La Belgique donne un nouveau tour de vis à son plan d’austérité
Le gouvernement de coalition belge veut être l'«un des bons élèves de la classe européenne» en matière budgétaire. Pour tendre vers cet objectif, le comité ministériel restreint a approuvé dans la nuit de samedi à dimanche un renforcement de son programme d’austérité au titre de 2012. Une réserve de 650 millions d’euros a été votée, au cas où la conjoncture se dégraderait, et de nouvelles mesures totalisant 1,82 milliard d’euros ont été entérinées. Le gouvernement d’Elio di Rupo est donc allé au-delà de la recommandation d’un effort supplémentaire de 2 milliards d’euros faite par le Comité de monitoring. Ces mesures viennent s’ajouter au plan d'économies de 11,3 milliards d’euros décidée en fin d’année dernière.

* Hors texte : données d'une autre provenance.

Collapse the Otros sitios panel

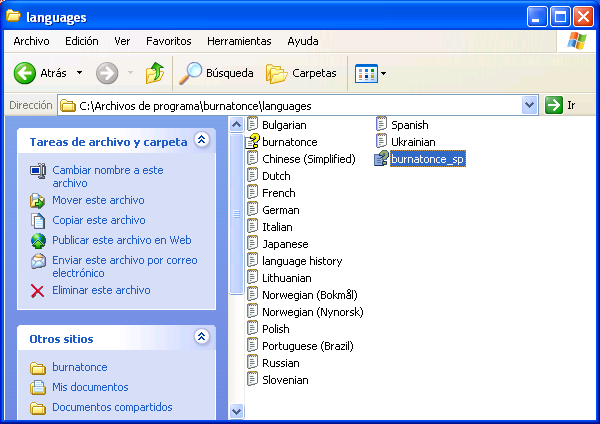click(x=201, y=337)
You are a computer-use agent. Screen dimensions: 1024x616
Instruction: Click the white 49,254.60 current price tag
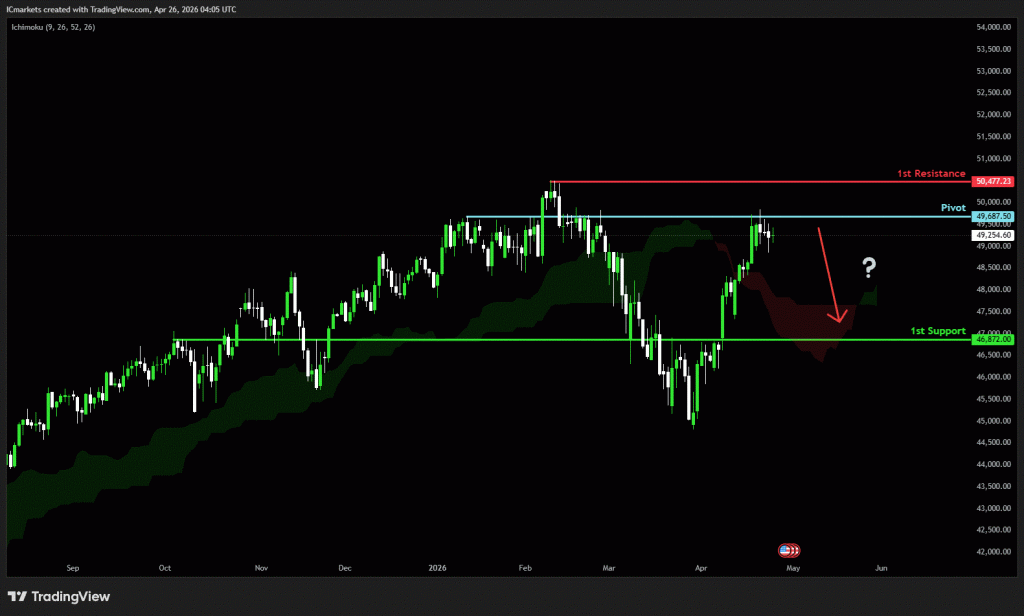pos(994,235)
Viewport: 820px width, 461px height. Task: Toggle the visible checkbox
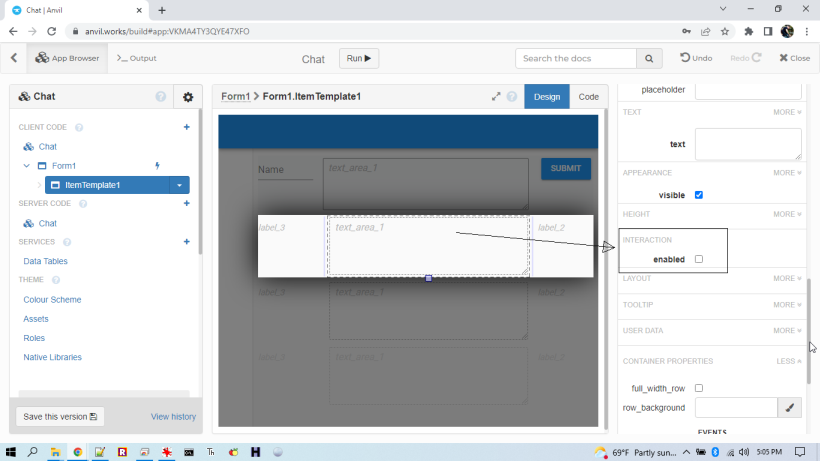pos(699,195)
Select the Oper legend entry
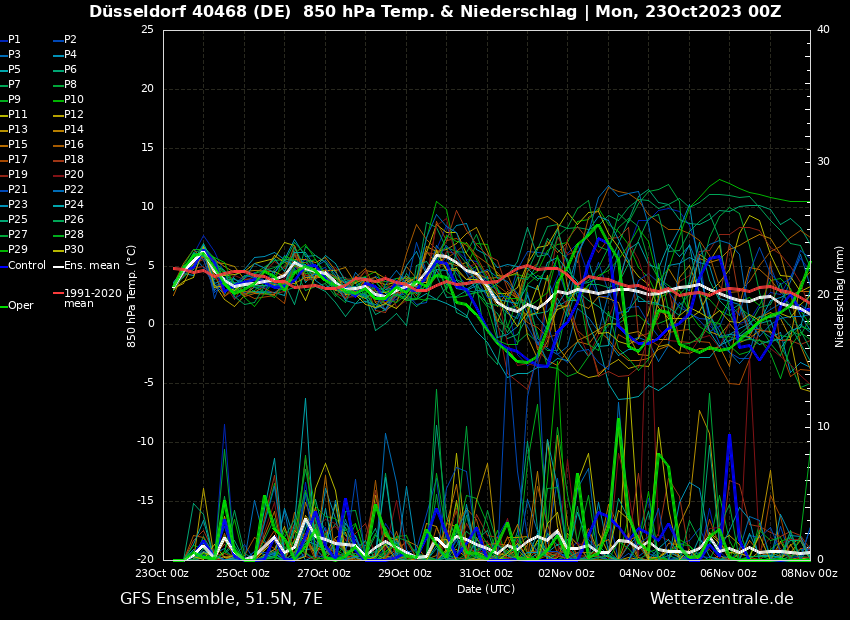 click(x=21, y=306)
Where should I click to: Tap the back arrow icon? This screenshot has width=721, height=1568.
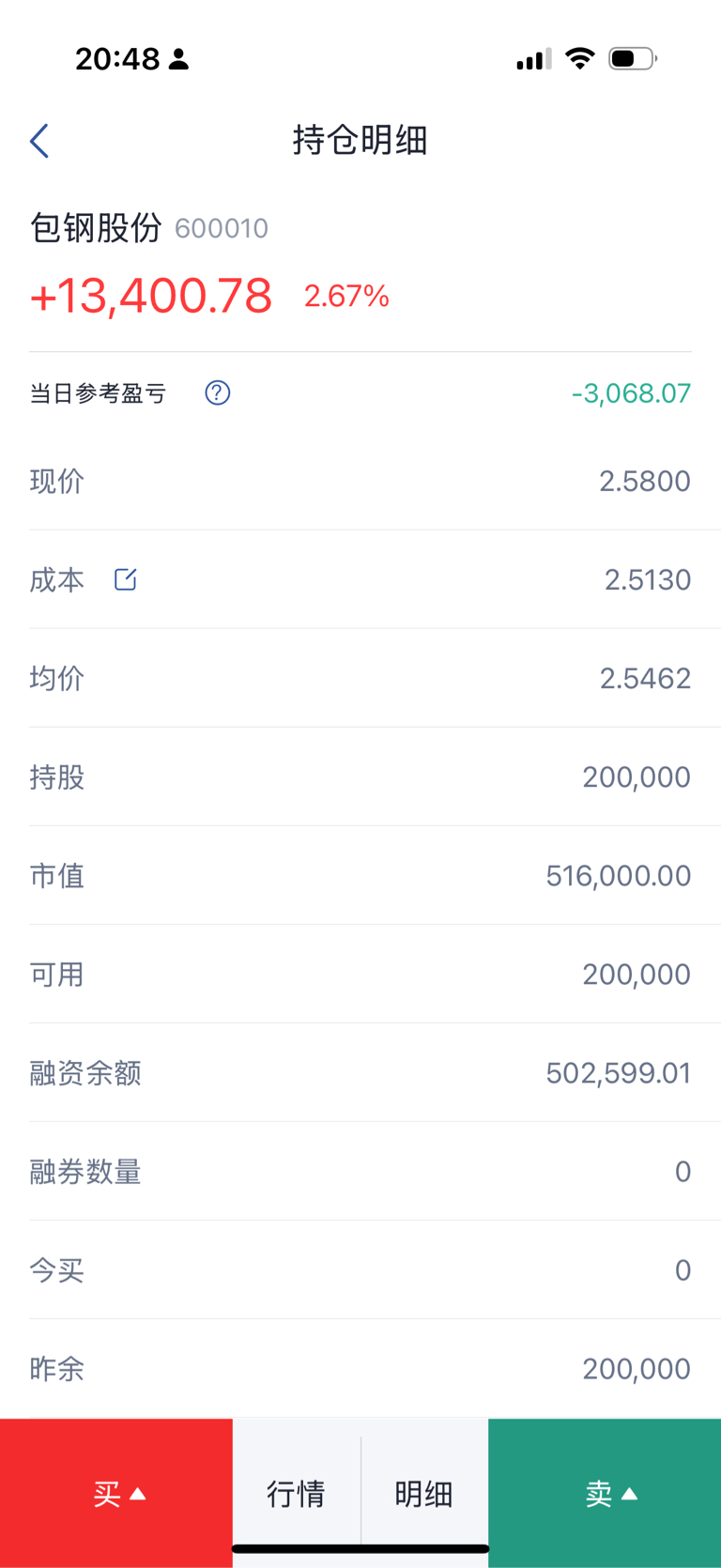39,141

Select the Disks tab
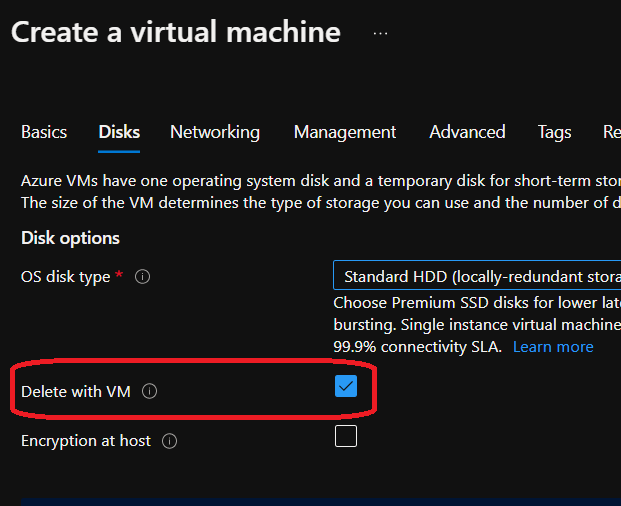[x=119, y=132]
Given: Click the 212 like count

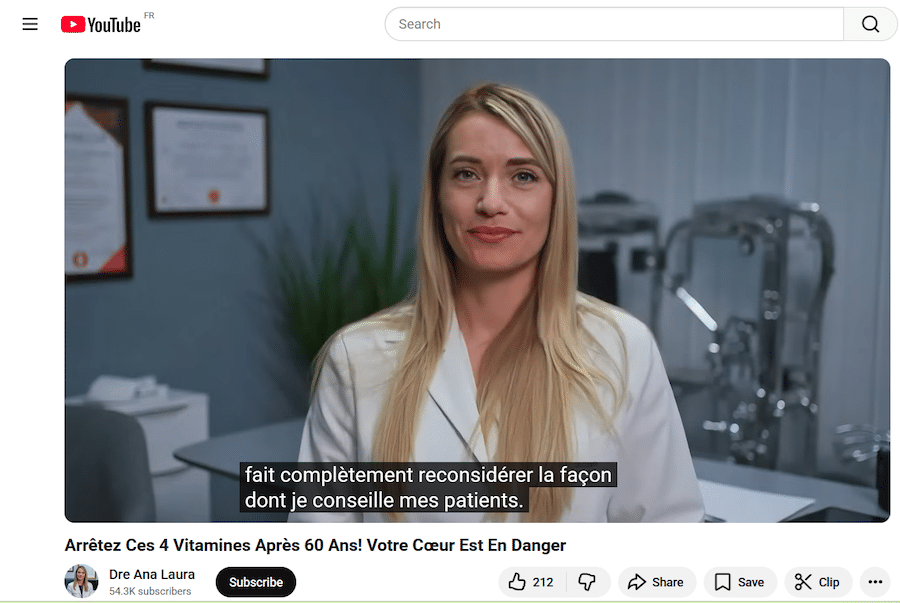Looking at the screenshot, I should click(543, 582).
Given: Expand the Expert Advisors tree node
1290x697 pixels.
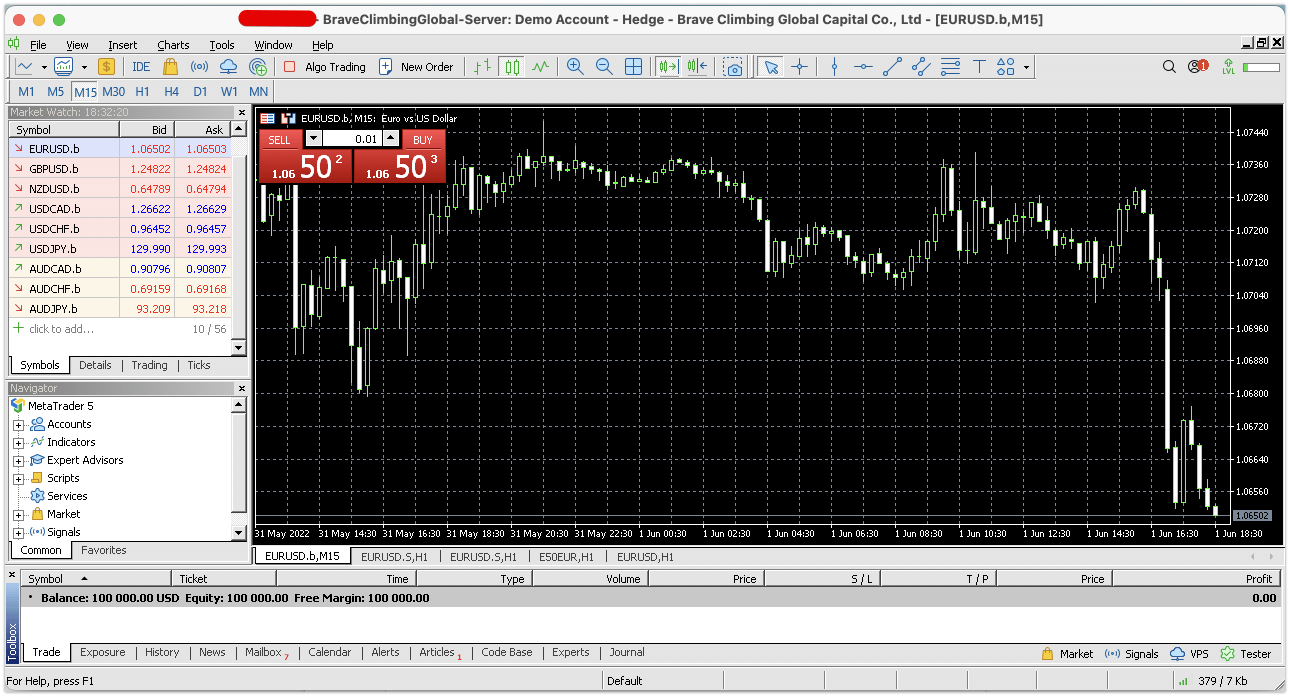Looking at the screenshot, I should 18,461.
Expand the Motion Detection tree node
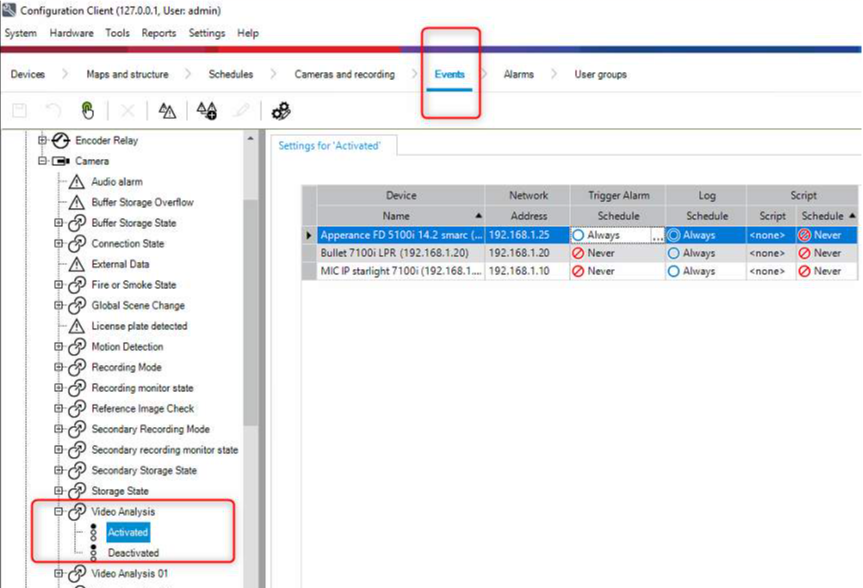This screenshot has width=863, height=588. tap(58, 347)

Objectif : ramener le déficit budgétaire à 2,8% du PIB cette année après 3,8% en 2011. Le Bureau fédéral du plan, oeuvrant pour le compte du gouvernement, anticipe une croissance de 0,1% cette année, tandis que la Banque nationale de Belgique prévoyait mi-février une contraction de 0,1%. «La différence entre +0,1 et -0,1% a un impact de 350 millions d’euros sur l'équilibre budgétaire», a déclaré Elio Di Rupo, mettant en avant la nécessité de constituer un matelas de précaution.
Dans le détail, ce train de mesures ne prévoit ni hausse de la TVA ni diminution des retraites comme pouvaient le laisser penser les options sur la table des négociateurs. Il arrête en revanche une hausse de la fiscalité sur le tabac et une répression accrue du travail au noir. Parmi les mesures qui touchent le secteur financier, les taxes sur les transactions boursières vont être relevées, la taxe s’appliquant aux banques étrangères (actuellement de 0,08% sur les dépôts) va être ajustée en fonction d’un ratio rapportant les dépôts aux prêts. Côté dépenses, des économies vont être engagées dans la défense (report de la livraison d’hélicoptères), la justice ou encore la sécurité sociale.
Steven Vanackere, le ministre des Finances belge, va donc pouvoir se présenter aujourd’hui à la réunion de l’Eurogroupe avec un gage de discipline budgétaire supplémentaire. De quoi reporter la pression sur l’Espagne et les Pays-Bas, deux économies dont les capacités en la matière laissent planer des doutes grandissants.